- [Task description] Please reproduce every one of the following lines word for word, keeping their original order.

- [Task inputs]
================================

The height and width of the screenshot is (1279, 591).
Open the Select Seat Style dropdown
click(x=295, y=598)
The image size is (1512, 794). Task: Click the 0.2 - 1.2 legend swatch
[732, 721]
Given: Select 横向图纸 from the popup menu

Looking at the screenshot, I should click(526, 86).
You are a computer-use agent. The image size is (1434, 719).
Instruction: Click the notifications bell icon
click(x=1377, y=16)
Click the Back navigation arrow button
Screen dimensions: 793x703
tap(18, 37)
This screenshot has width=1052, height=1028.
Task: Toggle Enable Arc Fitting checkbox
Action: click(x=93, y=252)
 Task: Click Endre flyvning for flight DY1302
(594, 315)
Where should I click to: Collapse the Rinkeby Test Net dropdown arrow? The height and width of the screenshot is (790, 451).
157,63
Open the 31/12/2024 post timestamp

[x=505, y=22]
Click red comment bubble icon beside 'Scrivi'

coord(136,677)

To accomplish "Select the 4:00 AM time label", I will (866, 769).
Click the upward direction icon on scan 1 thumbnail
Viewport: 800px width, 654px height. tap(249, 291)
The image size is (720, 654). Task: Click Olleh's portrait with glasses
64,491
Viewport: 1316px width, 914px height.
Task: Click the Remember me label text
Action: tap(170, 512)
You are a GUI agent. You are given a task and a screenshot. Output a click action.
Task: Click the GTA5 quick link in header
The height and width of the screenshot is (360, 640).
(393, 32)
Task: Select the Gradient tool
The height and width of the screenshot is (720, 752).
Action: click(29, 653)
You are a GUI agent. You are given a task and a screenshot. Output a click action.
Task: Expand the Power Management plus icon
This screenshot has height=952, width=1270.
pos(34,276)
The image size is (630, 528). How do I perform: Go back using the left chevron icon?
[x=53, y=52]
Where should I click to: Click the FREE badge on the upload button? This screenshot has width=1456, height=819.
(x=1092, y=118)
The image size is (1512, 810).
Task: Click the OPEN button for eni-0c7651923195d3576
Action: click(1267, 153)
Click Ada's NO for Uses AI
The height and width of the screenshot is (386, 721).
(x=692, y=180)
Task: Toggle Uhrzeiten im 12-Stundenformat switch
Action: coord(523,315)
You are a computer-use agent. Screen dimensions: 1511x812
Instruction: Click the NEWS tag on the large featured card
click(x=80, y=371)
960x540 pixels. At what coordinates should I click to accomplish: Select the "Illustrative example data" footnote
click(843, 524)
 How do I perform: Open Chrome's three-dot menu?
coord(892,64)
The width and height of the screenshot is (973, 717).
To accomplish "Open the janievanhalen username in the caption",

================================

- [Written answer]
The height and width of the screenshot is (1279, 591).
Open the Select Seat Style dropdown
click(x=295, y=598)
The image size is (1512, 794). Task: Click the 0.2 - 1.2 legend swatch
[732, 721]
Given: Select 横向图纸 from the popup menu

Looking at the screenshot, I should click(526, 86).
You are a computer-use agent. The image size is (1434, 719).
Instruction: Click the notifications bell icon
click(x=1377, y=16)
Click the Back navigation arrow button
Screen dimensions: 793x703
tap(18, 37)
This screenshot has width=1052, height=1028.
Task: Toggle Enable Arc Fitting checkbox
Action: click(x=93, y=252)
 Task: Click Endre flyvning for flight DY1302
(594, 315)
Where should I click to: Collapse the Rinkeby Test Net dropdown arrow? The height and width of the screenshot is (790, 451).
157,63
Open the 31/12/2024 post timestamp

[x=505, y=22]
Click red comment bubble icon beside 'Scrivi'

coord(136,677)

To accomplish "Select the 4:00 AM time label", I will (866, 769).
Click the upward direction icon on scan 1 thumbnail
Viewport: 800px width, 654px height. tap(249, 291)
The image size is (720, 654). Task: Click Olleh's portrait with glasses
64,491
Viewport: 1316px width, 914px height.
Task: Click the Remember me label text
Action: tap(170, 512)
You are a GUI agent. You are given a task and a screenshot. Output a click action.
Task: Click the GTA5 quick link in header
The height and width of the screenshot is (360, 640).
(393, 32)
Task: Select the Gradient tool
The height and width of the screenshot is (720, 752).
Action: click(29, 653)
You are a GUI agent. You are given a task and a screenshot. Output a click action.
Task: Expand the Power Management plus icon
This screenshot has height=952, width=1270.
pos(34,276)
The image size is (630, 528). How do I perform: Go back using the left chevron icon?
[x=53, y=52]
Where should I click to: Click the FREE badge on the upload button? This screenshot has width=1456, height=819.
(x=1092, y=118)
The image size is (1512, 810).
Task: Click the OPEN button for eni-0c7651923195d3576
Action: click(1267, 153)
Click Ada's NO for Uses AI
The height and width of the screenshot is (386, 721).
(x=692, y=180)
Task: Toggle Uhrzeiten im 12-Stundenformat switch
Action: coord(523,315)
You are a computer-use agent. Screen dimensions: 1511x812
Instruction: Click the NEWS tag on the large featured card
click(x=80, y=371)
960x540 pixels. At what coordinates should I click to accomplish: Select the "Illustrative example data" footnote
click(843, 524)
 How do I perform: Open Chrome's three-dot menu?
coord(892,64)
The width and height of the screenshot is (973, 717).
To accomplish "Open the janievanhalen username in the caption",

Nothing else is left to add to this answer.